Your task => Line by line, transcribe the data shown below.

Information =>
· · · · · · ·

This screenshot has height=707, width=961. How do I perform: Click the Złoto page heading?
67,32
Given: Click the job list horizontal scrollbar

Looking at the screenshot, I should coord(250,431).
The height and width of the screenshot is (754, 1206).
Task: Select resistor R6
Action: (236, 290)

· · · · · · ·

Solved problem =>
This screenshot has height=707, width=961. How do I perform: Click the Złoto page heading?
67,32
Given: Click the job list horizontal scrollbar

Looking at the screenshot, I should coord(250,431).
The height and width of the screenshot is (754, 1206).
Task: Select resistor R6
Action: (236, 290)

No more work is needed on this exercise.